The novel finds in ordinary human beings the civilised values, the values of ubuntu, that are lacking in those who assume power and authority over others. These civilized values are a threat to those who govern and kindness and consideration for others are severely punished. People, nevertheless, risk being kind, being helpful and generous. But they are forced to conform and one of the most poignant incidents in the book is the scene in which a teacher is forced to implement the cruelty of the rulers and turns away Nasser, Shirin-Gol's son, the brightest student in his class simply because he is an Afghan.
Nasser stands there for a long time in his old, ironed
trousers, the white shirt, clutching his exercise book
and his textbook. He can't move, he can't even raise
his head, he can neither turn it nor raise it nor lower
it, nor jut it forwards to swallow his saliva down. His
head stays exactly where it was when the teacher was
standing in front of him, not looking at him and speaking
without a break or a comma. (p. 203)
He stays rooted to the spot until his mother comes looking for him in the evening.
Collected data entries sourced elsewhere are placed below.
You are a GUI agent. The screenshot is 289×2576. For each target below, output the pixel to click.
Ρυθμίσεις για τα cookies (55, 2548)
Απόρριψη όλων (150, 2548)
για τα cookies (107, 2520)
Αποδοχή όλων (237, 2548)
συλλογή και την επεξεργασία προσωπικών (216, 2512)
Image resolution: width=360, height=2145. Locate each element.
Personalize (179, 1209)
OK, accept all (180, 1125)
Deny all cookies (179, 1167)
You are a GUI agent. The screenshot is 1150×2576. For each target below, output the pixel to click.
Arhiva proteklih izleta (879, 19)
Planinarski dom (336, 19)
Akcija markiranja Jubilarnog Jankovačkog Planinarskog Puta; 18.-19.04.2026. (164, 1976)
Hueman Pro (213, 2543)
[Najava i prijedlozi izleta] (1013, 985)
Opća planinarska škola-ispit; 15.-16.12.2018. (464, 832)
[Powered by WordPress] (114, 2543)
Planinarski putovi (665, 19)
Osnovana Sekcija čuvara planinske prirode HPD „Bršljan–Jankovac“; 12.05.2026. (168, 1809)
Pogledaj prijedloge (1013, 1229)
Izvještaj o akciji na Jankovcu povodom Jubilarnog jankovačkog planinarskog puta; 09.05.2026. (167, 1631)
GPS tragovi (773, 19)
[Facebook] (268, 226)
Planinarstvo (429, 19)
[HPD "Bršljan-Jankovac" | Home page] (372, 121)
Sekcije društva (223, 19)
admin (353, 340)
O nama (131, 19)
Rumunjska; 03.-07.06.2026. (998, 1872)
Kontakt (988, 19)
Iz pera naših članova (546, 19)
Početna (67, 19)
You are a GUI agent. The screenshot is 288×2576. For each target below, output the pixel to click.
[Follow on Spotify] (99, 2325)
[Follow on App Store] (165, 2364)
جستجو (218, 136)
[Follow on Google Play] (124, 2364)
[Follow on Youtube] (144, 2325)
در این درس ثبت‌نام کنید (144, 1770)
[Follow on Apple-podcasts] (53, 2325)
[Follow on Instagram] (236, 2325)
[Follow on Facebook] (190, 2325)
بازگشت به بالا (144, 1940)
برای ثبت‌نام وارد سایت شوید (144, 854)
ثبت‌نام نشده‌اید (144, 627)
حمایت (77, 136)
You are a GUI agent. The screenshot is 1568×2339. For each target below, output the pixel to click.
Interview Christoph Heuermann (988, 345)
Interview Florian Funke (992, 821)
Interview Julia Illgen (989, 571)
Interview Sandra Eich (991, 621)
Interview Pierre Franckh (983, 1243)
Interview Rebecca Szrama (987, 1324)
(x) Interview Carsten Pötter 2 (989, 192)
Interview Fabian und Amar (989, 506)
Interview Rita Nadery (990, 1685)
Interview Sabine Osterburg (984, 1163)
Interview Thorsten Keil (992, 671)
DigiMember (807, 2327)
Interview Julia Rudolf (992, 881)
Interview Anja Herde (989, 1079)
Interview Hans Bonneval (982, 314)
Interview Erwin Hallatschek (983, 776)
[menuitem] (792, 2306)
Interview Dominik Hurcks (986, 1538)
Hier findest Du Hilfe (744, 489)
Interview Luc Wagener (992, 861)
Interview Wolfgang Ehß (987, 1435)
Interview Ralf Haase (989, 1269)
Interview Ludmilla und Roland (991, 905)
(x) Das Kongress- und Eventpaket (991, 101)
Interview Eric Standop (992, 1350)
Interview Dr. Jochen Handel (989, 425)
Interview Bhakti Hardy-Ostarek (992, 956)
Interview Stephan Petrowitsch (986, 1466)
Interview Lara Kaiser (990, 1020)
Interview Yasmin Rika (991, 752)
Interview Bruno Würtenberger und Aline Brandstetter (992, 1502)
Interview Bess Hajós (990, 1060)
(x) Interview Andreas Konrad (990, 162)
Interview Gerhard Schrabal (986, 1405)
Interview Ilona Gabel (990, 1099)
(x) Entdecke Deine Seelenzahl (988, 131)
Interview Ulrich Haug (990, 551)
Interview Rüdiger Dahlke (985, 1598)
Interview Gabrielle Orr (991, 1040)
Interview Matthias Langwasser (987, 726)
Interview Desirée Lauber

The novel is an indictment of all politicians who forget the awethu in amandla awethu and treat power as their private perquisite and government as the means to enrich themselves at the expense of poor men, women and children. Shirin-Gol, her husband and children in their search for a life of peaceful survival, travel from Afghanistan, to Pakistan, to Afghanistan, to Iran and back to Afghanistan, and find kindness only among the downtrodden.
...it is all far too much, far too big for the little souls of the
children, which are becoming more fragile, insecure and
anxious from one time to the next. What is a country? they
ask? What does home mean? Where is my home? What is
a border? Where is it? this line? This gate? This flag? Why
are we going back? What will we find there? Why don't we
just go nowhere? Is home a place where I was born? Where
my father was born? Where my sister is? Where my brother
is? Is home where I get stones thrown at me, where I am
mocked and humiliated? Then home is everywhere. (p. 231)
It is only when the family is far from any form of government that they find
the civilized values of love, caring, sharing and happiness.
Siba Shakib's poetic style - its paring down of expression to essentials, its repetition of words and phrases, its simplicity - renders most powerfully the suffering of people who cannot understand how actions taken in the name of God, can be so relentlessly devastating.